[Task details]
Output all of the data below exactly as given.

[Provided entries]
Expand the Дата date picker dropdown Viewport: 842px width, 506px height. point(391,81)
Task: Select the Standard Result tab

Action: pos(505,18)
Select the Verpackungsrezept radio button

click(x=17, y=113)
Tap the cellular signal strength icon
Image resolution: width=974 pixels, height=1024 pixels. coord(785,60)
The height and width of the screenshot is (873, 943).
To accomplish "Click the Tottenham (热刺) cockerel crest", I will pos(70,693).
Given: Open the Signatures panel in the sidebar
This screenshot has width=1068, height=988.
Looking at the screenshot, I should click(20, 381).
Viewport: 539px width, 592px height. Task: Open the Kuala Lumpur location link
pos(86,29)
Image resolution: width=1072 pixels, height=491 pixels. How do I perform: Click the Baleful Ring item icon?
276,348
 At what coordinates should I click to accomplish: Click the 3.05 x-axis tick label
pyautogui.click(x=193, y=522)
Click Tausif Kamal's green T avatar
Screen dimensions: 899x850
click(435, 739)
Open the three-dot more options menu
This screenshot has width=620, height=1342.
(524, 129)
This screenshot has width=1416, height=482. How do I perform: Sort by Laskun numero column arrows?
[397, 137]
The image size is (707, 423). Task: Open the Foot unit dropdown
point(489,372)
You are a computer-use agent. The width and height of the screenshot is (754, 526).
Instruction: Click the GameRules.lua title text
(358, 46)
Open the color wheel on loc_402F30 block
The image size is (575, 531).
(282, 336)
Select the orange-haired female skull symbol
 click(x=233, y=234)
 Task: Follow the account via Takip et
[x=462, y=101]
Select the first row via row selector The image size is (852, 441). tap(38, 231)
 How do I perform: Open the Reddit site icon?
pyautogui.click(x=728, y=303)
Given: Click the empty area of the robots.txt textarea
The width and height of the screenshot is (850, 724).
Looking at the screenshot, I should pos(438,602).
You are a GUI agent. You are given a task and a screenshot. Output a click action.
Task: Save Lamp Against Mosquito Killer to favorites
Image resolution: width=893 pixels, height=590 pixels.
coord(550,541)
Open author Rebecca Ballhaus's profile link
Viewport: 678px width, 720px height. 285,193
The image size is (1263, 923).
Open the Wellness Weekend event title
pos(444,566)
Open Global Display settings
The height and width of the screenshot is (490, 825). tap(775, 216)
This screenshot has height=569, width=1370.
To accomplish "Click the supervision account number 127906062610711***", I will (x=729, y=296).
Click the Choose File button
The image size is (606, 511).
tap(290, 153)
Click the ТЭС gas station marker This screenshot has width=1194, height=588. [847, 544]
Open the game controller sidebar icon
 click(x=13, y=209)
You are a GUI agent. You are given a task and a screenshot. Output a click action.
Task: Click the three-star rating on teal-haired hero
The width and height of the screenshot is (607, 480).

[Solved exercise]
Expand the Дата date picker dropdown Viewport: 842px width, 506px height. point(391,81)
Task: Select the Standard Result tab

Action: pos(505,18)
Select the Verpackungsrezept radio button

click(x=17, y=113)
Tap the cellular signal strength icon
Image resolution: width=974 pixels, height=1024 pixels. coord(785,60)
The height and width of the screenshot is (873, 943).
To accomplish "Click the Tottenham (热刺) cockerel crest", I will pos(70,693).
Given: Open the Signatures panel in the sidebar
This screenshot has width=1068, height=988.
Looking at the screenshot, I should click(20, 381).
Viewport: 539px width, 592px height. Task: Open the Kuala Lumpur location link
pos(86,29)
Image resolution: width=1072 pixels, height=491 pixels. How do I perform: Click the Baleful Ring item icon?
276,348
 At what coordinates should I click to accomplish: Click the 3.05 x-axis tick label
pyautogui.click(x=193, y=522)
Click Tausif Kamal's green T avatar
Screen dimensions: 899x850
click(435, 739)
Open the three-dot more options menu
This screenshot has width=620, height=1342.
(524, 129)
This screenshot has width=1416, height=482. How do I perform: Sort by Laskun numero column arrows?
[397, 137]
The image size is (707, 423). Task: Open the Foot unit dropdown
point(489,372)
You are a computer-use agent. The width and height of the screenshot is (754, 526).
Instruction: Click the GameRules.lua title text
(358, 46)
Open the color wheel on loc_402F30 block
The image size is (575, 531).
(282, 336)
Select the orange-haired female skull symbol
 click(x=233, y=234)
 Task: Follow the account via Takip et
[x=462, y=101]
Select the first row via row selector The image size is (852, 441). tap(38, 231)
 How do I perform: Open the Reddit site icon?
pyautogui.click(x=728, y=303)
Given: Click the empty area of the robots.txt textarea
The width and height of the screenshot is (850, 724).
Looking at the screenshot, I should pos(438,602).
You are a GUI agent. You are given a task and a screenshot. Output a click action.
Task: Save Lamp Against Mosquito Killer to favorites
Image resolution: width=893 pixels, height=590 pixels.
coord(550,541)
Open author Rebecca Ballhaus's profile link
Viewport: 678px width, 720px height. 285,193
The image size is (1263, 923).
Open the Wellness Weekend event title
pos(444,566)
Open Global Display settings
The height and width of the screenshot is (490, 825). tap(775, 216)
This screenshot has height=569, width=1370.
To accomplish "Click the supervision account number 127906062610711***", I will (x=729, y=296).
Click the Choose File button
The image size is (606, 511).
tap(290, 153)
Click the ТЭС gas station marker This screenshot has width=1194, height=588. [847, 544]
Open the game controller sidebar icon
 click(x=13, y=209)
You are a GUI agent. You are given a task and a screenshot. Output a click action.
Task: Click the three-star rating on teal-haired hero
The width and height of the screenshot is (607, 480).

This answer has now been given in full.